However, the Court recognized that the Fifth Amendment is implicated when the act of complying with a subpoena is both “testimonial” and “incriminating.” The Court explained that “[t]he act of producing evidence in response to a subpoena nevertheless has communicative aspects of its own, wholly aside from the contents of the papers produced. Compliance with the subpoena tacitly concedes the existence of the papers demanded and their possession or control by the taxpayer.” Although Fisher implicitly admitted to the existence and possession of the records by disclosing them, the Court concluded that the disclosure was not “testimonial” because the existence and location of the records sought by the government was a “foregone conclusion.” Thus, because the IRS already knew of the existence of the records, and where to find them, their disclosure did not communicate any new information that incriminated Fisher. According to the Court, “the taxpayer add[ed] little or nothing to the sum total of the Government’s information” by conceding that he in fact had the records at issue. Compliance with the summons therefore was a question “not of testimony but of surrender.” Fisher, accordingly, instructs us to ask 1) whether the act of production communicates the existence, control, or authenticity of the document produced and 2) whether the incriminating factual information communicated provides the government with evidence it might otherwise not have. If both elements are met, then the act of production is testimonial.

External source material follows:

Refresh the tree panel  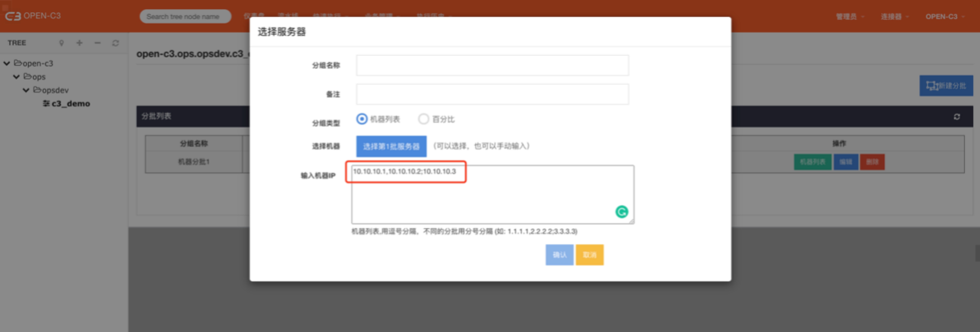pyautogui.click(x=115, y=43)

In a subsequent landmark case, United States v. Doe, the Supreme Court held that Doe validly invoked the privilege against self-incrimination in refusing to produce documents subpoenaed by a federal grand jury because his compliance “would involve testimonial self-incrimination.” The subpoenas, which were drafted in sweeping terms, demanded the production of business records of a sole proprietorship through which Doe conducted business. The trial court held that Doe’s compliance with the subpoenas would infringe on his Fifth Amendment rights because it would require him to admit that the records existed, were in his possession, and were authentic. The Court of Appeals agreed, finding no proof in the record that the government knew that the records were in Doe’s possession or control prior to issuing the subpoenas. In fact, the Court accused the government of trying to compensate for its lack of information by demanding that Doe be an informant against himself. The Supreme Court agreed, holding that Doe’s act of compliance would necessarily involve testimonial self-incrimination, against which he was protected by the Fifth Amendment.

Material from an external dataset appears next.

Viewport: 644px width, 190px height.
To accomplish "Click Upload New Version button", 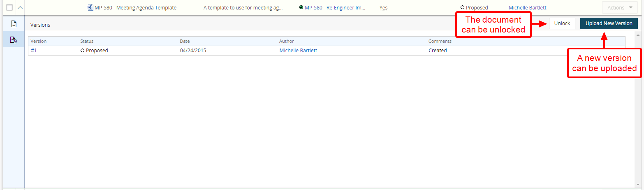I will pyautogui.click(x=609, y=23).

In United States v. Hubble, the Supreme Court expounded on Fisher’s “foregone conclusion” analysis in the context of the infamous Clinton Whitewater investigation. Hubble was served with a subpoena demanding the production of a vast number of documents spanning a several-year time period. After he asserted the Fifth Amendment privilege and refused to comply with the subpoena, the government granted him immunity, obtained the documents, and then indicted him based on the contents of the documents. The Supreme Court held that Hubbell could not be prosecuted based on the contents of the documents because the government had made derivative use of the testimony implied by their production during its investigation that led up to the criminal charges. Thus, the government was unable to demonstrate that the evidence it used to obtain the indictment was “wholly independent” of (i.e., not derivatively sourced from) Hubble’s immunized testimonial act of subpoena compliance.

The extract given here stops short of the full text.